EXCERPT PROVIDED
※ ※ ※

This Week in Asia

<![CDATA[Forget Felicity Huffman. Bribes aren't the real scandal in US college admissions. This is]>

When I was in high school in New Zealand, I decided that I wanted to go to university in the United States. I contacted members of the Ivy League and a few other colleges and asked them to send me their application forms. (This was in 1999, when you couldn't do everything online yet).

Then I signed up to take the SAT and ordered such prep books as I could find on Amazon. My parents had a spare room next to our garage that smelled of exhaust fumes every time they came back with the car. In there, for the next couple of months, I spent my nights and weekends studying for the SAT " aside from doing my regular school work.

Then my mother took the two-hour drive with me up to Auckland on a Friday evening. We stayed overnight in a cheap hotel. The next morning, I went to take my SAT.

I also filled out the application forms by myself. My parents had suggestions. But because they were Taiwanese immigrants, I could not trust their command of English. So I ignored them. My high school teachers were happy to write letters of recommendation for me, but I doubted that any of them had ever written one to Harvard or Yale or MIT.

That was how I got accepted to Yale.

Consultants? Never heard of them.

It is not how many others do it.

Felicity Huffman, second from left, with the cast of Desperate Housewives. Huffman has been accused of involvement in a US college cheating scam. Photo: AP

Numerous wealthy parents including Hollywood celebrities like Desperate Housewives star Felicity Huffman are suspected of bribing university officials to get their children into the likes of Stanford or Yale. This news reminds me of those innocent days, when I still believed wholeheartedly in American meritocracy. Indeed, because I was the only person I knew who had got into Yale, my best guess was that the university was full of kids just like me.

I discovered soon enough how mistaken I was.

Even when I was filling out applications, I noticed one question that appeared on each university's forms: was either of my parents or any other relative an alumnus or alumna? I didn't think too much about it at the time. "No" was always the answer. My father got his master's degree from Ohio State, so I hardly came from working-class folk. But no, no one in my family had attended an elite US university.

※ ※ ※

EXERCISE INSTRUCTIONS
- 1) Answer these questions about the essay on US college admissions:
(a) In what year did the writer ask universities to send application forms?
(b) In which city did the writer take the SAT?
(c) Where did the writer's father get his master's degree?
- 2) In the essay on US college admissions, rename "SAT" to "Scholastic Aptitude Test" in everything from "<![CDATA[Forget Felicity Huffman." down to "take my SAT.", and give that passage in full.
- 3) Go on with the essay on US college admissions, starting after its final sentence.

MATERIAL
※ ※ ※

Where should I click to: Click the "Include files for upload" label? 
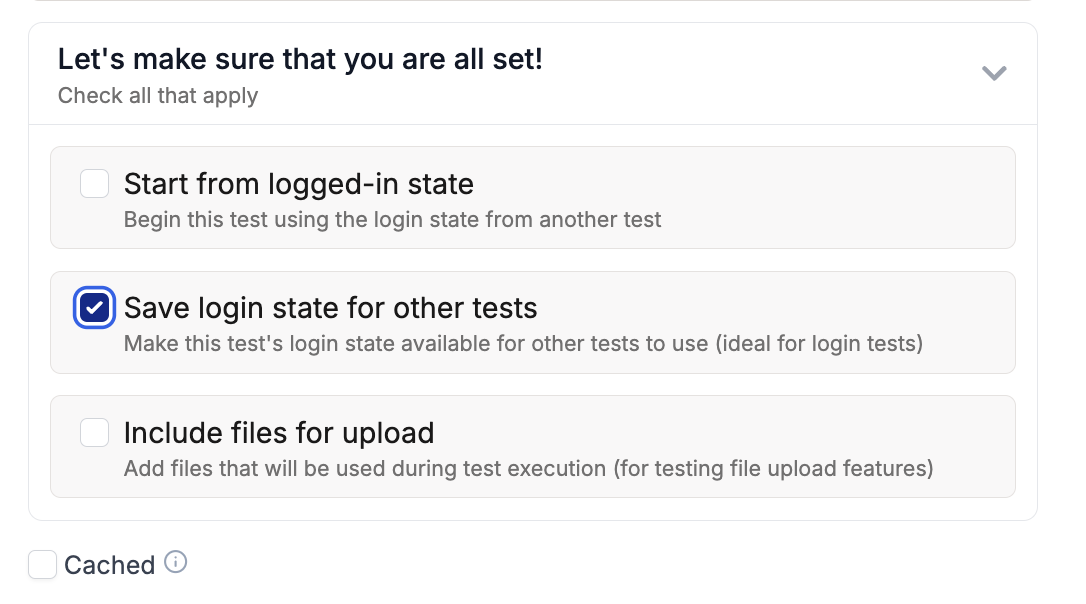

※ ※ ※

PER-TASK OUTPUTS
- 1)
(a) 1999
(b) Auckland
(c) Ohio State

- 2)
<![CDATA[Forget Felicity Huffman. Bribes aren't the real scandal in US college admissions. This is]>

When I was in high school in New Zealand, I decided that I wanted to go to university in the United States. I contacted members of the Ivy League and a few other colleges and asked them to send me their application forms. (This was in 1999, when you couldn't do everything online yet).

Then I signed up to take the Scholastic Aptitude Test and ordered such prep books as I could find on Amazon. My parents had a spare room next to our garage that smelled of exhaust fumes every time they came back with the car. In there, for the next couple of months, I spent my nights and weekends studying for the Scholastic Aptitude Test " aside from doing my regular school work.

Then my mother took the two-hour drive with me up to Auckland on a Friday evening. We stayed overnight in a cheap hotel. The next morning, I went to take my Scholastic Aptitude Test.

- 3)
Then I arrived on campus. One of my freshman year roommates had gone to Harvard-Westlake, the prestigious Los Angeles high school. At the time, I had never heard of Harvard-Westlake. But hey, it has "Harvard" right there in its name. Anna Paquin, the Oscar-winning actress, shared a limousine with him heading to his school prom.

Hallowed: Harvard University. Photo: AFP

I opened my copy of the "Facebook". The Facebook back then was a booklet that the university published with the headshot, contact information, and home address of each undergraduate. (In fact, it was the source of the name for the social media giant). And to my shock, I discovered just how many other of my fellow students had graduated from Harvard-Westlake. And Phillips Exeter. And Phillips Andover. And Horace Mann. And Groton.

I still knew very little about American college admissions and gave these schools the benefit of the doubt. They must have just been very good schools that educated some very smart kids. And in many cases, this was true.

Another one of my freshman year roommates was a "recruit". No one told me that there was such a thing until I arrived on campus. A recruit: someone brought in to play on one of the university's sports teams and held to a much lower academic standard. Notably, part of the scheme alleged in the current indictment had the children of the rich pretending to be such recruits. One night, Kyle went around demanding to know our SAT scores. "1,280, man!" he bellowed, announcing his own score. The rest of us all had scores of 1,500 or more.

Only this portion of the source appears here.